Le site de la Confraternité Saint-Pierre évoque la mission de la FSSP en Colombie, une mission originale. Trois prêtres les abbés Alfaro et Ruiz, FSSP, et Petit, mep associé à la FSSP oeuvrent au quotidien pour l’école, la maison de discernement et la vie paroissiale.
Trois soutanes noires auxquelles les gens semblent s’être accoutumés… peu à peu, et peut-être malgré tout ! Un peu comme les uniformes bleu ciel (et parfois bleu foncé) évoqués par Dino Buzzati, dans son grand oeuvre. Perdus entre un désert vert de caféiers, et le désert d’une population, dans le meilleur des cas, peu portée sur la tradition, que font ces prêtres au milieu de la Colombie, de ces montagnes, de sa population qui cherche à oublier 60 années de guérilla au point d’oublier le passé criminel et mafieux de certains de ses politiciens ?
Bien sûr, il y a l’école : la forteresse Bastiani pour filer la métaphore ! Une belle école, sortie de terre il y a tout juste quelques années, construite à partir de rien ! Une grosse dizaine d’année, pour faire naître un collège dans lequel 230 élèves sont scolarisés du jardin d’enfants au collège et aux premières classes de lycée, cela représente bien des soucis et bien du travail. Et cette école est loin d’être une quantité négligeable dans l’emploi du temps puisque au moins deux prêtres y sont affectés à plein temps.
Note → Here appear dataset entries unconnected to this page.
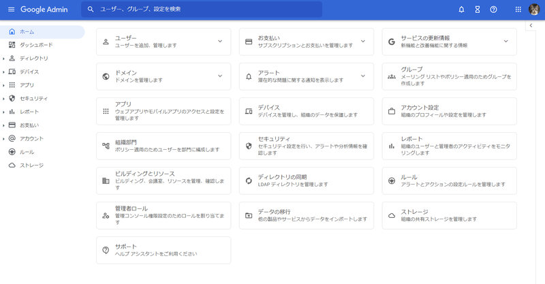Open the 組織部門 card
This screenshot has height=284, width=545.
pyautogui.click(x=164, y=146)

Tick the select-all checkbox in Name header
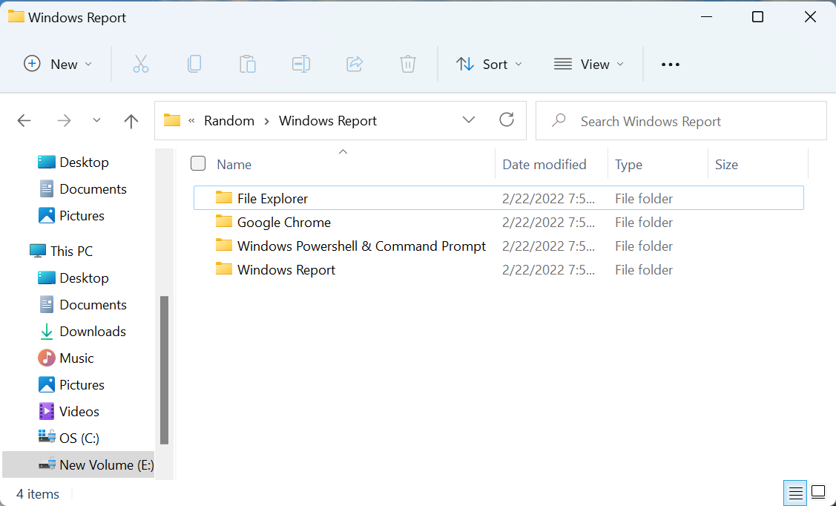click(198, 163)
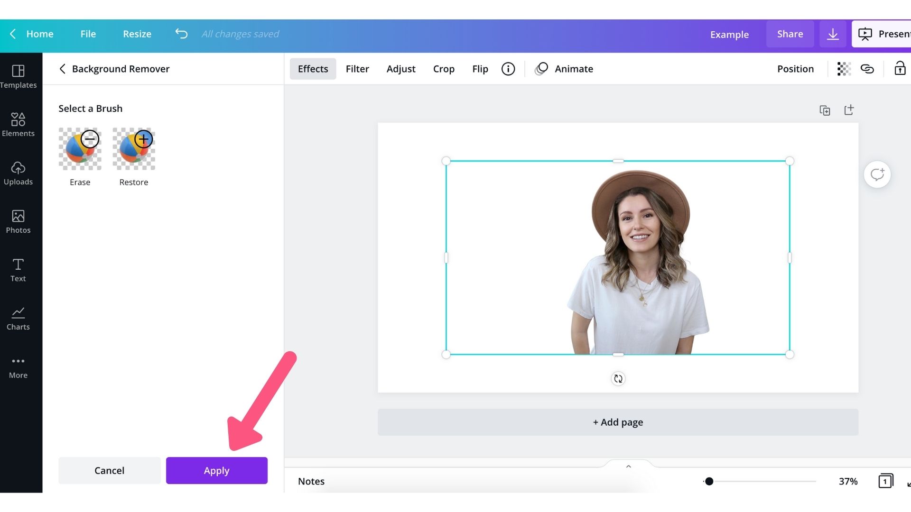The height and width of the screenshot is (512, 911).
Task: Open the Effects tab settings
Action: pyautogui.click(x=312, y=69)
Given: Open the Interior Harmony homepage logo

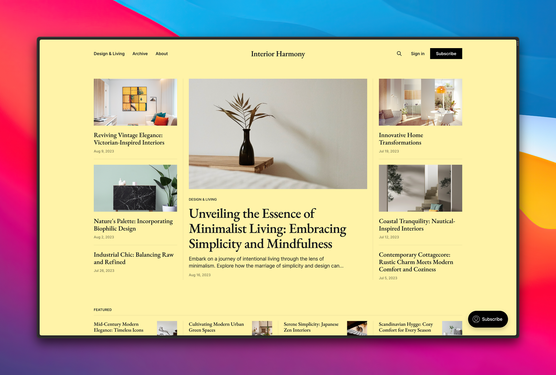Looking at the screenshot, I should [277, 54].
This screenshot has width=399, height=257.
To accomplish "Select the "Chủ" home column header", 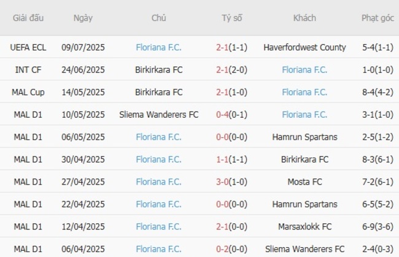I will click(159, 18).
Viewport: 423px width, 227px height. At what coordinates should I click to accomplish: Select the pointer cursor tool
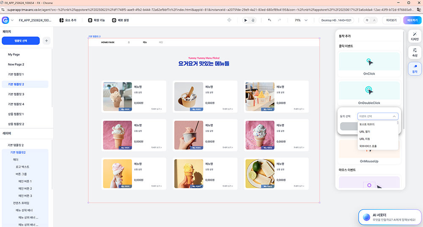(246, 20)
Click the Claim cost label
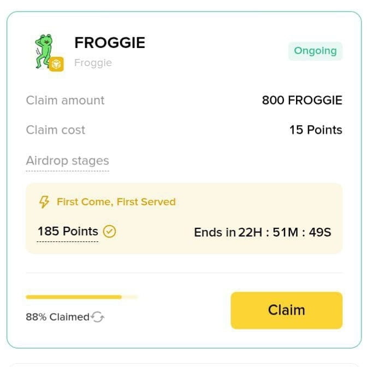 click(x=56, y=130)
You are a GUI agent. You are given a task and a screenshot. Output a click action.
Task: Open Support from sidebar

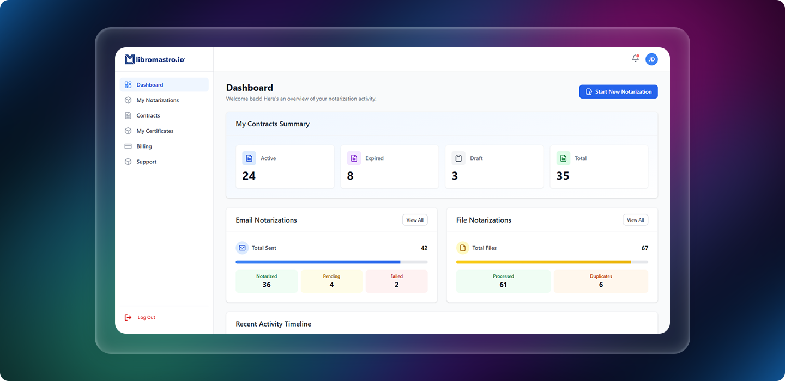pyautogui.click(x=146, y=162)
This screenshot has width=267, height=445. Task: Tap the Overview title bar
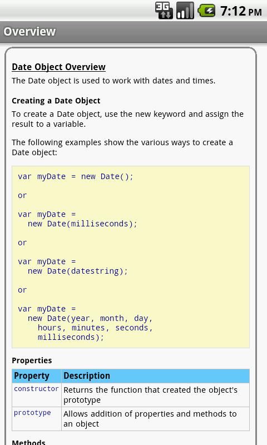134,32

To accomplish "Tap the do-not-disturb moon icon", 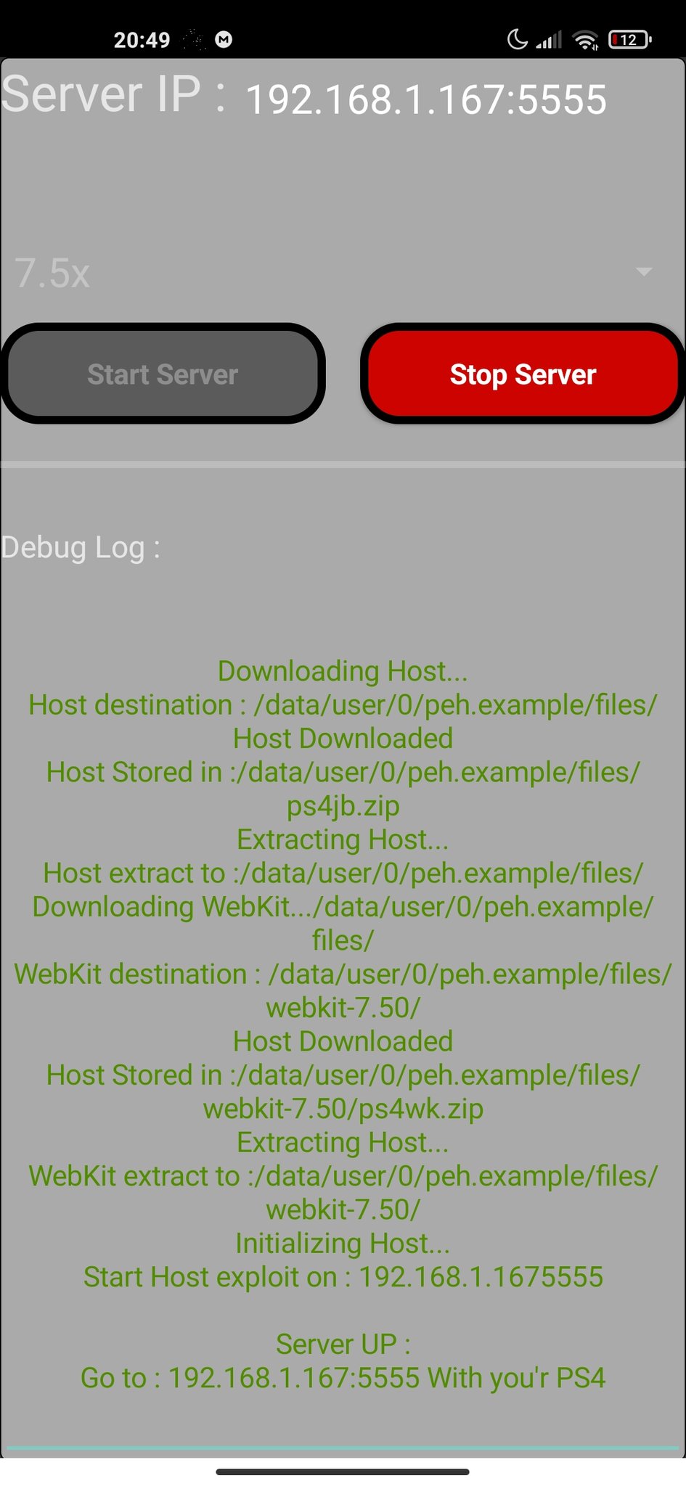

Au programme, les activités habituelles de ces institutions : formations, confessions, catéchismes, et le travail de direction, indispensable à toute école : la vie de toute forteresse, ou plutôt de tout apostolat ! C’est d’ailleurs entre autres pour cette raison, comme œuvre de jeunesse, que la maison a été érigée canoniquement, et qu’elle a ensuite repris l’école paroissiale. Dans le travail de formation, une place importante est consacrée à l’explication de nos choix liturgiques, car, pour l’écrasante majorité des enfants, ce n’est pas ces choix qui ont décidé leur inscription, et il va même sans dire que c’est plutôt le contraire. Une motivation de niveau, bien que celui-ci soit encore bien faible, un certain souci de « valeur » morale –dans le meilleur des cas– guident les parents devant la déchéance complète de l’éducation publique en Colombie. Bien sûr, c’est l’occasion d’une prédication, tant aux professeurs qu’aux élèves et quand cela est possible aux parents. « insta opportune, importune…» Manifestement Paul et Timothé pouvaient, eux, au moins de temps à autre disposer d’un temps opportun… Une prédication qui dépasse donc très largement le cadre liturgique ; une éducation humaine indispensable à cette prédication et qui s’adresse parfois jusqu’aux parents ; une espérance enfin, alors que parfois tout semble perdu dans l’attente incessante de l’ennemi du nord. Car l’école c’est aussi, 70 % d’enfants venant de familles monoparentales, de parents non mariés…toute une pastorale délicate à mettre en oeuvre dans l’espoir, chimérique à vue humaine, d’éviter la montée du matérialisme et la chute de la foi dans ce village colombien.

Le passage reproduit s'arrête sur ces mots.